> _Written instruction_
Retype the following material verbatim, line by line, without altering any wording, numbers, or punctuation.

> _Data records_
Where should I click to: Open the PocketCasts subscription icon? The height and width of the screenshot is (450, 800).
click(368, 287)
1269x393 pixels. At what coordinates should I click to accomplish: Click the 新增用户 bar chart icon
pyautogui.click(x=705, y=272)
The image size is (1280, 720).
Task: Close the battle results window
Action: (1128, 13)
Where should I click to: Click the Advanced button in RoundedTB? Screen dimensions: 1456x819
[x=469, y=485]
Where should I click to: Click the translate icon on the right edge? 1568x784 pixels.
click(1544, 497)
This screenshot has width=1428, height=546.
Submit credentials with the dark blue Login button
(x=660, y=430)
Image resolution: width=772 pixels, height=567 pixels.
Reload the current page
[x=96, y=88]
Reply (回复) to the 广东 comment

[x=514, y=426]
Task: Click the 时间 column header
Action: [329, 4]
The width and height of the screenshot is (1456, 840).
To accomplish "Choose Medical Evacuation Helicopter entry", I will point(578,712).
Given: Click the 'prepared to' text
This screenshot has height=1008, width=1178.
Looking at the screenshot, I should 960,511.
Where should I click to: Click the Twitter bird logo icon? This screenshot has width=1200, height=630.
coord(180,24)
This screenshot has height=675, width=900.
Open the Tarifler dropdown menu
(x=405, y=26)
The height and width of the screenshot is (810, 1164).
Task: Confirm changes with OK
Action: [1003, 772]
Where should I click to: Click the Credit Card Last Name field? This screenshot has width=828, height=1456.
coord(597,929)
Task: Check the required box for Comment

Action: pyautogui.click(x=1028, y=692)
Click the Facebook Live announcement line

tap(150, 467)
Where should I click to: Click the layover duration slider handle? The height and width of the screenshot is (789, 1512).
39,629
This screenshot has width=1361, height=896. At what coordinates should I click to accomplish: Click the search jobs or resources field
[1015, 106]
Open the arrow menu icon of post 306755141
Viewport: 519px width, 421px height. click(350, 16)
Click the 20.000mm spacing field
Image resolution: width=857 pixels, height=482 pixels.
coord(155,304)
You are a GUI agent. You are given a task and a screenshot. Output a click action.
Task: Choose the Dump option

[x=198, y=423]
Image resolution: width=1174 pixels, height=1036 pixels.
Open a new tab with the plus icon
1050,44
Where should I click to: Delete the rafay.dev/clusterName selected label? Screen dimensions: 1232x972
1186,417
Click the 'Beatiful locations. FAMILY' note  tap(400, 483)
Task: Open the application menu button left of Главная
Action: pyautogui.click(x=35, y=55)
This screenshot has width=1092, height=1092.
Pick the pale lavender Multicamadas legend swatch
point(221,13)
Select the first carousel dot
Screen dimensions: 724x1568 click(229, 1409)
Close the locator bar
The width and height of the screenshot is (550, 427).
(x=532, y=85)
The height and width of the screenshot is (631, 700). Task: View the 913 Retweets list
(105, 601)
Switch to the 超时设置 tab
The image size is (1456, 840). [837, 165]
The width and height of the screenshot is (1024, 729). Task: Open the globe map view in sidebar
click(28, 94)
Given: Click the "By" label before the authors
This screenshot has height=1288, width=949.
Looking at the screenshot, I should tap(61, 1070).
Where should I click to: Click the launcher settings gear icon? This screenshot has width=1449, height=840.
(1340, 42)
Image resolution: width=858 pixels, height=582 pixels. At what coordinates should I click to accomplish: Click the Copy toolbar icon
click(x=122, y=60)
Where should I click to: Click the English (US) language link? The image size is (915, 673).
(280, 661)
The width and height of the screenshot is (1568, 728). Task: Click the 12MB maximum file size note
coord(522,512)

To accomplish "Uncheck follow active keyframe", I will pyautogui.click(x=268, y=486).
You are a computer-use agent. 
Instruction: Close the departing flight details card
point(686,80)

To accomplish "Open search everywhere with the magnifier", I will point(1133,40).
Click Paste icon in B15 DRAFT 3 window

> _Output below_
Where should I click to: Open the PocketCasts subscription icon? The height and width of the screenshot is (450, 800).
click(368, 287)
1269x393 pixels. At what coordinates should I click to accomplish: Click the 新增用户 bar chart icon
pyautogui.click(x=705, y=272)
The image size is (1280, 720).
Task: Close the battle results window
Action: (1128, 13)
Where should I click to: Click the Advanced button in RoundedTB? Screen dimensions: 1456x819
[x=469, y=485]
Where should I click to: Click the translate icon on the right edge? 1568x784 pixels.
click(1544, 497)
This screenshot has width=1428, height=546.
Submit credentials with the dark blue Login button
(x=660, y=430)
Image resolution: width=772 pixels, height=567 pixels.
Reload the current page
[x=96, y=88]
Reply (回复) to the 广东 comment

[x=514, y=426]
Task: Click the 时间 column header
Action: [329, 4]
The width and height of the screenshot is (1456, 840).
To accomplish "Choose Medical Evacuation Helicopter entry", I will point(578,712).
Given: Click the 'prepared to' text
This screenshot has height=1008, width=1178.
Looking at the screenshot, I should 960,511.
Where should I click to: Click the Twitter bird logo icon? This screenshot has width=1200, height=630.
coord(180,24)
This screenshot has height=675, width=900.
Open the Tarifler dropdown menu
(x=405, y=26)
The height and width of the screenshot is (810, 1164).
Task: Confirm changes with OK
Action: [1003, 772]
Where should I click to: Click the Credit Card Last Name field? This screenshot has width=828, height=1456.
coord(597,929)
Task: Check the required box for Comment

Action: pyautogui.click(x=1028, y=692)
Click the Facebook Live announcement line

tap(150, 467)
Where should I click to: Click the layover duration slider handle? The height and width of the screenshot is (789, 1512).
39,629
This screenshot has width=1361, height=896. At what coordinates should I click to accomplish: Click the search jobs or resources field
[1015, 106]
Open the arrow menu icon of post 306755141
Viewport: 519px width, 421px height. click(350, 16)
Click the 20.000mm spacing field
Image resolution: width=857 pixels, height=482 pixels.
coord(155,304)
You are a GUI agent. You are given a task and a screenshot. Output a click action.
Task: Choose the Dump option

[x=198, y=423]
Image resolution: width=1174 pixels, height=1036 pixels.
Open a new tab with the plus icon
1050,44
Where should I click to: Delete the rafay.dev/clusterName selected label? Screen dimensions: 1232x972
1186,417
Click the 'Beatiful locations. FAMILY' note  tap(400, 483)
Task: Open the application menu button left of Главная
Action: pyautogui.click(x=35, y=55)
This screenshot has width=1092, height=1092.
Pick the pale lavender Multicamadas legend swatch
point(221,13)
Select the first carousel dot
Screen dimensions: 724x1568 click(229, 1409)
Close the locator bar
The width and height of the screenshot is (550, 427).
(x=532, y=85)
The height and width of the screenshot is (631, 700). Task: View the 913 Retweets list
(105, 601)
Switch to the 超时设置 tab
The image size is (1456, 840). [837, 165]
The width and height of the screenshot is (1024, 729). Task: Open the globe map view in sidebar
click(28, 94)
Given: Click the "By" label before the authors
This screenshot has height=1288, width=949.
Looking at the screenshot, I should tap(61, 1070).
Where should I click to: Click the launcher settings gear icon? This screenshot has width=1449, height=840.
(1340, 42)
Image resolution: width=858 pixels, height=582 pixels. At what coordinates should I click to accomplish: Click the Copy toolbar icon
click(x=122, y=60)
Where should I click to: Click the English (US) language link? The image size is (915, 673).
(280, 661)
The width and height of the screenshot is (1568, 728). Task: Click the 12MB maximum file size note
coord(522,512)

To accomplish "Uncheck follow active keyframe", I will pyautogui.click(x=268, y=486).
You are a computer-use agent. 
Instruction: Close the departing flight details card
point(686,80)

To accomplish "Open search everywhere with the magnifier", I will point(1133,40).
Click Paste icon in B15 DRAFT 3 window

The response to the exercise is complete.